GOAL OF THE EXERCISE
Go through the records line by line from the top and repeat each one exactly, ending with the line that contains "Given: Click the API secret input field".

Pixel coordinate grounding data:
◇ ◇ ◇ ◇ ◇ ◇ ◇

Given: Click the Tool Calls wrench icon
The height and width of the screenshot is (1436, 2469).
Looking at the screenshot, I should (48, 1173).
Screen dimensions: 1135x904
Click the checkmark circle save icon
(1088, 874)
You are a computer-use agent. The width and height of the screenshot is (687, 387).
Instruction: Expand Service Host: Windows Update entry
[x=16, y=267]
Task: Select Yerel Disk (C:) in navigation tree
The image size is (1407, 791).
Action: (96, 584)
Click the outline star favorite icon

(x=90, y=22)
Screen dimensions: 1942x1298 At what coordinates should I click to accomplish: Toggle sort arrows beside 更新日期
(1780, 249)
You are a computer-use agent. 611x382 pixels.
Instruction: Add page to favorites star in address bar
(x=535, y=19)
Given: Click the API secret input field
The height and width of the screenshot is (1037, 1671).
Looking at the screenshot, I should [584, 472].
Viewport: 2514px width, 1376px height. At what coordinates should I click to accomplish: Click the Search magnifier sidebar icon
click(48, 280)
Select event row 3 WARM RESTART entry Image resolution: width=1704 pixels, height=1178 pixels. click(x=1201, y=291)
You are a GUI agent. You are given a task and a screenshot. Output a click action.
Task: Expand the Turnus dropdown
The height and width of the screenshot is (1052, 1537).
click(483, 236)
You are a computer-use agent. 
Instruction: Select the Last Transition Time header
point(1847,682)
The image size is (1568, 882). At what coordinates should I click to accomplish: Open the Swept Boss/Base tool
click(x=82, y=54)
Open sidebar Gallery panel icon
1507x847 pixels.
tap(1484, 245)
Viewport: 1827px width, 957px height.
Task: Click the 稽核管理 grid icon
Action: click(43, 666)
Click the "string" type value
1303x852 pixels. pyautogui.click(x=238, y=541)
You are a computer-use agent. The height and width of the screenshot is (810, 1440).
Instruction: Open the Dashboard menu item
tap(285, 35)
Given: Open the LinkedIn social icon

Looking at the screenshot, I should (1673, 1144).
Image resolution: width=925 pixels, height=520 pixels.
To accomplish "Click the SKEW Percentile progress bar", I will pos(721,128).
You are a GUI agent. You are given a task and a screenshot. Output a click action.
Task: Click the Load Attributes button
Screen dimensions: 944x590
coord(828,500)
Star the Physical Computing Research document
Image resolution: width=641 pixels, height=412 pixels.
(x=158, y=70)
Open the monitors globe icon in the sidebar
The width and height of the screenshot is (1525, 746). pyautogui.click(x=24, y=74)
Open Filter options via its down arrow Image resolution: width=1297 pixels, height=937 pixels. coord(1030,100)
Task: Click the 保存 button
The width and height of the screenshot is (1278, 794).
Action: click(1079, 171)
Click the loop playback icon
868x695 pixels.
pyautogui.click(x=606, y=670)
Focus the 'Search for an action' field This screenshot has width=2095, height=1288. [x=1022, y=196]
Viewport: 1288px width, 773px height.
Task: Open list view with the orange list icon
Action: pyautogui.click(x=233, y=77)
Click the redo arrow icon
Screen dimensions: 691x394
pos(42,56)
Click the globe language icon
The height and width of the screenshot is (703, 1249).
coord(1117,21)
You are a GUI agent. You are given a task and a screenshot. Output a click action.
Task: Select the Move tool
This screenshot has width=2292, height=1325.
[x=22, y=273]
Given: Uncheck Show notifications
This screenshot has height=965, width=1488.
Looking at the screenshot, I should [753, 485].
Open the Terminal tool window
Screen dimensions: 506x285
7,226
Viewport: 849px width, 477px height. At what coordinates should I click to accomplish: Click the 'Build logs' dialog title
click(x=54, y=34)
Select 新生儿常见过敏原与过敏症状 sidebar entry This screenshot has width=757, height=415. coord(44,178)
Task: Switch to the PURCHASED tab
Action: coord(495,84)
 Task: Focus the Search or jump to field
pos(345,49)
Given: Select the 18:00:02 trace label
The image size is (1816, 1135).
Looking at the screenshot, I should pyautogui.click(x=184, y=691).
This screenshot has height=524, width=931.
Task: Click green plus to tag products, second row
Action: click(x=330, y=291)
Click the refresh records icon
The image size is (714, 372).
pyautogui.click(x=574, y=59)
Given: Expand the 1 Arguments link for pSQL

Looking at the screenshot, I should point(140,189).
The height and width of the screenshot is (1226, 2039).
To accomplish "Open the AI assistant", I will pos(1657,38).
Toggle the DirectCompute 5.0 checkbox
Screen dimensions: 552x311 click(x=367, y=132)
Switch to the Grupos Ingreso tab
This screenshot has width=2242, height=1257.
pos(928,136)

◇ ◇ ◇ ◇ ◇ ◇ ◇

RESULT FOR THIS EXERCISE
Given: Click the Tool Calls wrench icon
The height and width of the screenshot is (1436, 2469).
Looking at the screenshot, I should (48, 1173).
Screen dimensions: 1135x904
Click the checkmark circle save icon
(1088, 874)
You are a computer-use agent. The width and height of the screenshot is (687, 387).
Instruction: Expand Service Host: Windows Update entry
[x=16, y=267]
Task: Select Yerel Disk (C:) in navigation tree
The image size is (1407, 791).
Action: (96, 584)
Click the outline star favorite icon

(x=90, y=22)
Screen dimensions: 1942x1298 At what coordinates should I click to accomplish: Toggle sort arrows beside 更新日期
(1780, 249)
You are a computer-use agent. 611x382 pixels.
Instruction: Add page to favorites star in address bar
(x=535, y=19)
Given: Click the API secret input field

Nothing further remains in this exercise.